Starting at the line that contains "The image size" and ending after the line that contains "tap(598, 66)", rewrite those entries with their requests, shifting every coordinate in the answers up by 90. Omit the pictures.

■ **Records for processing**:
..............................
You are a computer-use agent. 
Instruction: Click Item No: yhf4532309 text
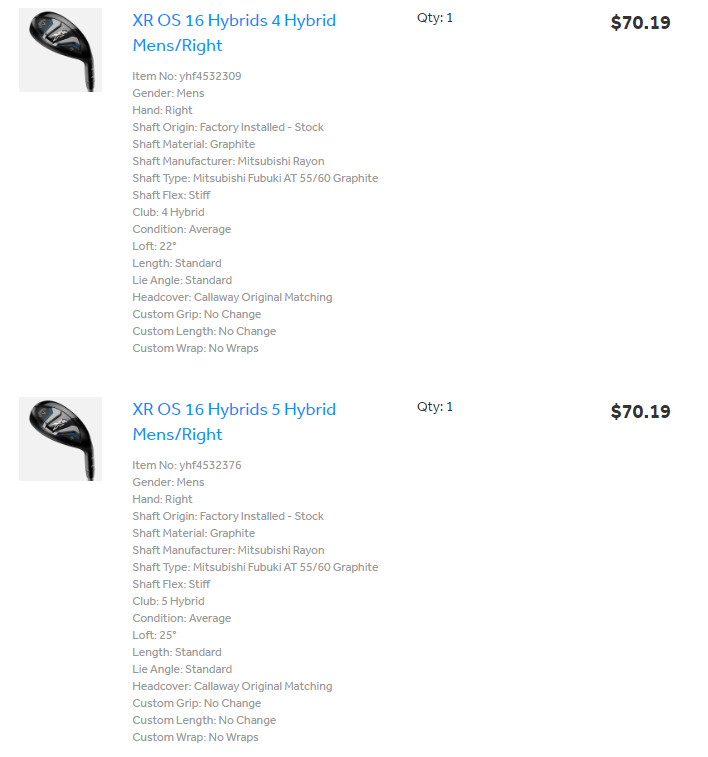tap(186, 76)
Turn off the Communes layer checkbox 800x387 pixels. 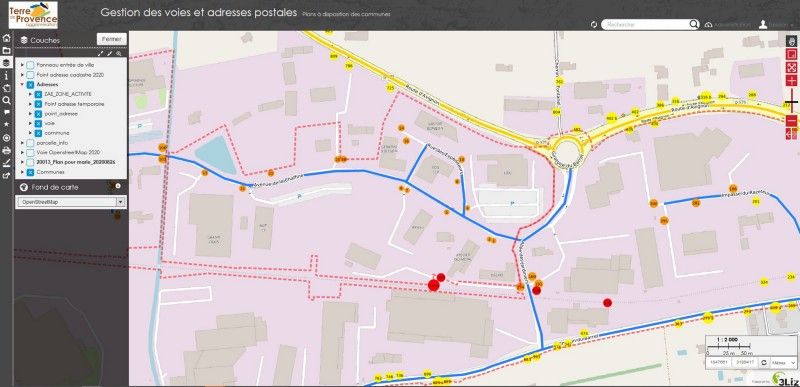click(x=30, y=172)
..............................
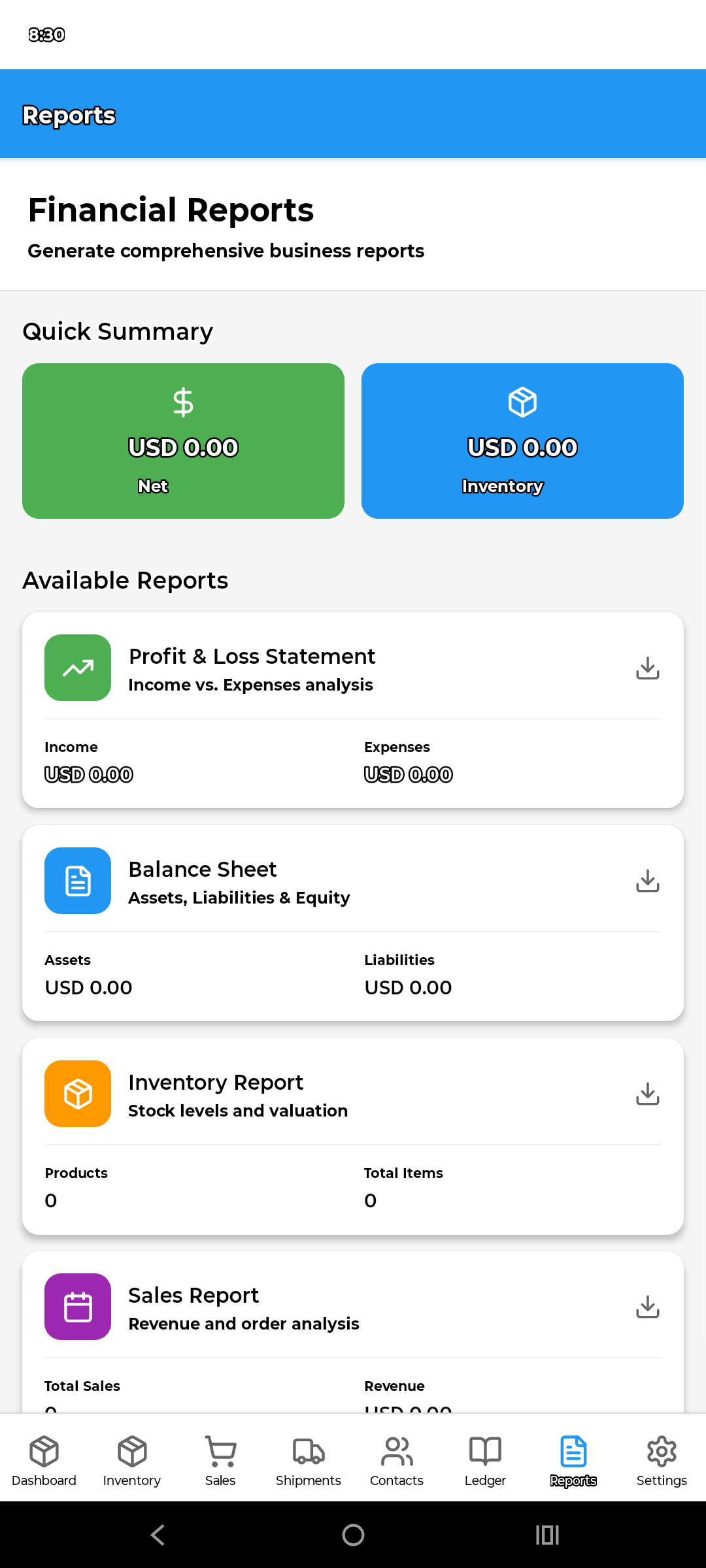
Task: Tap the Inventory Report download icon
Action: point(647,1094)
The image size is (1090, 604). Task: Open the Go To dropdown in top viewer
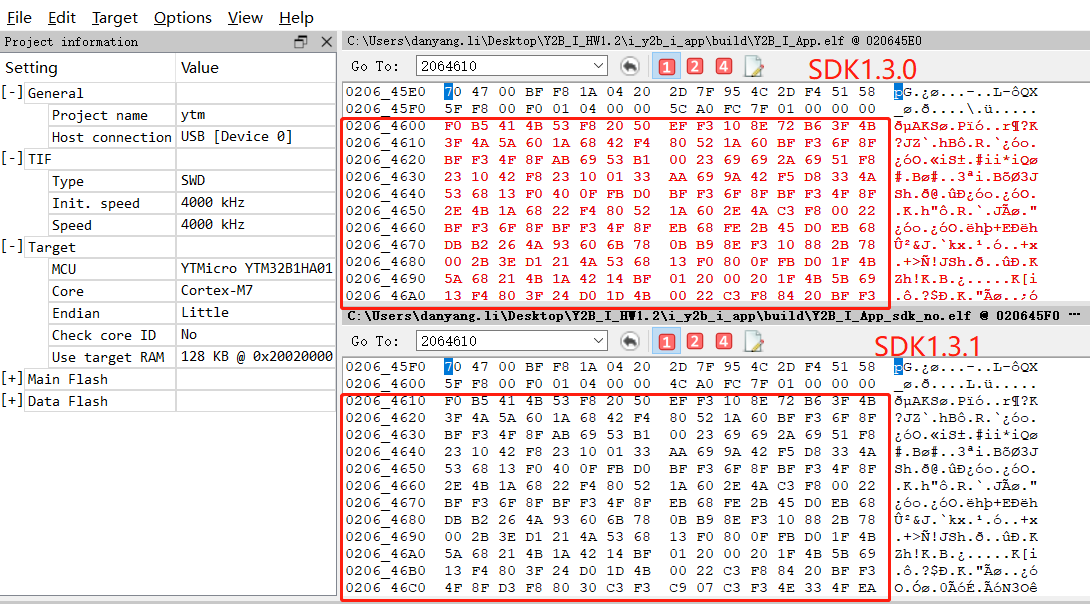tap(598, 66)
..............................
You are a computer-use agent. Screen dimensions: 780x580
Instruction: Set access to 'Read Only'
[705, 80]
..............................
■ **In response**:
The image size is (1090, 604). Task: Open the Go To dropdown in top viewer
tap(688, 156)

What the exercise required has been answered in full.